| TEXTO BASE |

_ _ _ _

No último sábado (29/05/2021), a Indigenistas Associados (INA), associação de servidores da Funai, promoveu o evento A IN Conjunta 01 Funai/Ibama e o Usufruto das Terras Indígenas, com a presença de quatro juristas especialistas no direito indígena para falar com nossos indigenistas associados.
Este espaço surgiu a partir dos debates internos sobre a implementação de empreendimentos em Terras Indígenas e as implicações e ameaças ao usufruto exclusivo das Terras Indígenas através da inclusão do termo “organizações de composição mista de indígenas e não indígenas” na Instrução Normativa (IN) Conjunta nº 01, de Ibama e Funai, de 22/02/2021.
O professor Carlos Marés apresentou como o conceito de usufruto exclusivo da terra é primordial para que a propriedade da Terra Indígena assuma o seu caráter público, ao ter o seu uso e posse, inalienável, determinados pelos povos que nela habitam e assim retirando estas determinações da sua proprietária, a União. A Constituição Federal de 1988 esvazia ainda mais o sentido de “propriedade” das Terras Indígenas, ao garantir o direito à terra como originário. Ou seja, apesar de o Estado ser proprietário das Terras Indígenas, este não poderia nem mesmo determinar onde elas estão, já que sua função deveria ser somente demarcar para garantir o direito à terra que é originário.
Em seguida, Juliana Batista, advogada do Instituto Socioambiental (ISA), foi enfática ao afirmar que cada povo tem o direito de produzir e ser incentivado para esta produção e que a IN conjunta nº 01 é uma normativa necessária, pois havia uma lacuna sobre a regulamentação do licenciamento ambiental em Terras Indígenas. Porém, a inclusão do termo “organizações de composição mista de indígenas e não indígenas” ameaça o usufruto exclusivo e é feita sem maiores explicações e regulamentações de como estas organizações funcionariam. “Isso gera preocupação porque vem alinhado a um discurso político maior, que é o discurso político de que ‘não demarcarei nenhum centímetro quadrado a mais de Terras Indígenas’” ressaltou.

_ _ _ _

Entradas do conjunto de dados
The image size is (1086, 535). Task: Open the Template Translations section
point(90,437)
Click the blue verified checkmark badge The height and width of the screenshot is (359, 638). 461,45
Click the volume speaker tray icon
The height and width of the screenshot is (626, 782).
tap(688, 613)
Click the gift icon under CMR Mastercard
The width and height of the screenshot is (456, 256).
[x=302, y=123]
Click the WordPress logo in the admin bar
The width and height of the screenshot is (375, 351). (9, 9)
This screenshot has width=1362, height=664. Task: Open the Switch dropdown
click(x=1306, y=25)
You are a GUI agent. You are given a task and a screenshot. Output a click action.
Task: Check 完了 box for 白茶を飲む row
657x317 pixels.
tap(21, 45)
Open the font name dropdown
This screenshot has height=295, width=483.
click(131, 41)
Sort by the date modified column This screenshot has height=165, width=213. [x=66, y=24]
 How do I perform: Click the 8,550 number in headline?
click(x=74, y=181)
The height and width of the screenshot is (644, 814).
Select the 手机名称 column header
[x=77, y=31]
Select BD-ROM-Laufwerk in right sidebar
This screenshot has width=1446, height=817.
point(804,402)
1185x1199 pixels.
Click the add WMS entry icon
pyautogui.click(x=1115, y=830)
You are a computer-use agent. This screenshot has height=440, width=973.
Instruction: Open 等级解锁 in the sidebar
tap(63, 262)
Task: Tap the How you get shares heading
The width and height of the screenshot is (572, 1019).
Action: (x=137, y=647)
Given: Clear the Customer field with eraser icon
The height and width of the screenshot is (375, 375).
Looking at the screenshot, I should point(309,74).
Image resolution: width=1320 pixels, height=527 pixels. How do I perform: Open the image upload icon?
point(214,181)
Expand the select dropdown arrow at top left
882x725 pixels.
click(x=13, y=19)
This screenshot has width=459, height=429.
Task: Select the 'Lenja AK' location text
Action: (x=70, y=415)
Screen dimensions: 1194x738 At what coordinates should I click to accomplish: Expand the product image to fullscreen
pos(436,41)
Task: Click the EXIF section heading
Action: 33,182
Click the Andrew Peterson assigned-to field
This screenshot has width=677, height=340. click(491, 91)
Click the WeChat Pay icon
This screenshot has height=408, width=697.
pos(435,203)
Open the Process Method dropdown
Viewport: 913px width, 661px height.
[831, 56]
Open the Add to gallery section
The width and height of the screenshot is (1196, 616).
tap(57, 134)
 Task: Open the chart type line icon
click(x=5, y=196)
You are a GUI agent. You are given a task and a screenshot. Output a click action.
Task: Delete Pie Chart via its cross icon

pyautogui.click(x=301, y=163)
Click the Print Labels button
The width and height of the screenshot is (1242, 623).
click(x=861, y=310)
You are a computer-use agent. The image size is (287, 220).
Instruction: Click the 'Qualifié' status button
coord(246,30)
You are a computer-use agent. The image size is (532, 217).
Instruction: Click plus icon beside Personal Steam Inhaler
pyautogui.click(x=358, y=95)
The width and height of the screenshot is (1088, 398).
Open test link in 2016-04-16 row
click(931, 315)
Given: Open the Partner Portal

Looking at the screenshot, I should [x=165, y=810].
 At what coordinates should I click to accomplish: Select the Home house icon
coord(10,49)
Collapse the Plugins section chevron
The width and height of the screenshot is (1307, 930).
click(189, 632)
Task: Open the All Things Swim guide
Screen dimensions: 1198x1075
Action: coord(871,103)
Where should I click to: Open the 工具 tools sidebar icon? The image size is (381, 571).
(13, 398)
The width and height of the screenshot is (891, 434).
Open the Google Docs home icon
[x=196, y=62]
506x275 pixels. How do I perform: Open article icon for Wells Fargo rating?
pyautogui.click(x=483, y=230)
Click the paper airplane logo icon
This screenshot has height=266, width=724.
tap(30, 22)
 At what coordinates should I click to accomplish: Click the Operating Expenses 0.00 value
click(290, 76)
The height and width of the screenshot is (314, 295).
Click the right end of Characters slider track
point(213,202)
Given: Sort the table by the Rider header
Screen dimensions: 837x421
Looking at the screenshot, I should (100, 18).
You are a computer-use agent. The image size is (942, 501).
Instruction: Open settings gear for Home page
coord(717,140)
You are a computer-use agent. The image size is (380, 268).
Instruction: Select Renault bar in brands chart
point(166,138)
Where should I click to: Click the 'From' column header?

_ _ _ _

| REQUISITOS DO EXERCÍCIO |
[a] Liste todas as siglas que aparecem no texto sobre o evento da INA.
[b] Transcreva do texto sobre o evento da INA o trecho que vai de "No último sábado" até "Funai, de 22/02/2021.".
[c] Escreva a continuação do texto sobre o evento da INA, começando logo depois da última frase apresentada.

| RESPOSTAS |
[a] INA, Funai, IN, Ibama, ISA

[b]
No último sábado (29/05/2021), a Indigenistas Associados (INA), associação de servidores da Funai, promoveu o evento A IN Conjunta 01 Funai/Ibama e o Usufruto das Terras Indígenas, com a presença de quatro juristas especialistas no direito indígena para falar com nossos indigenistas associados.
Este espaço surgiu a partir dos debates internos sobre a implementação de empreendimentos em Terras Indígenas e as implicações e ameaças ao usufruto exclusivo das Terras Indígenas através da inclusão do termo “organizações de composição mista de indígenas e não indígenas” na Instrução Normativa (IN) Conjunta nº 01, de Ibama e Funai, de 22/02/2021.

[c]
Paloma Gomes, da equipe de assessoria jurídica do Conselho Indigenista Missionário (CIMI), trouxe um panorama ampliado das políticas do governo e de projetos legislativos, no qual esta IN conjunta se insere. Nesse sentido, Paloma analisa: “A gente tem uma deliberação explícita atualmente do governo federal de flexibilizar os regramentos, não só indígenas, mas também ambientais aqui no Brasil, antes mesmo do governo Bolsonaro”. Outra preocupação é a ausência de consulta informada aos povos. Neste sentido, enquanto a Funai argumenta que a IN conjunta responde à demanda das próprias comunidades indígenas, a principal demanda continua sendo a demarcação de Terras Indígenas, para a qual a Funai tem assumido uma postura de defesa mínima dos direitos de posse da terra pelos indígenas.
O procurador Ricardo Pael Ardenghi, do Ministério Público Federal de Mato Grosso, apresentou o contexto do Termo de Ajustamento de Conduta (TAC) firmado pelos indígenas Pareci-Haliti com Funai, Ibama, intermediado pelo MPF/MT, e que foi uma das motivações da IN Conjunta. Sua avaliação é que “a situação atual do povo Haliti, e aí eu incluo os Nambikwara e Manoki, é uma situação bastante confortável, que hoje serve de modelo, porque eles plantam sozinhos, com recursos próprios, não tem mais arrendamento, eles não plantam só soja… Mas esse modelo que existe hoje passou por vinte anos de arrendamento, de parceria ilegal, de exploração dos indígenas, de plantio de organismos geneticamente modificados. Então, porque eu digo que os Pareci não são um exemplo a ser seguido? Porque para chegar onde eles chegaram hoje, eles fizeram muita coisa errada.”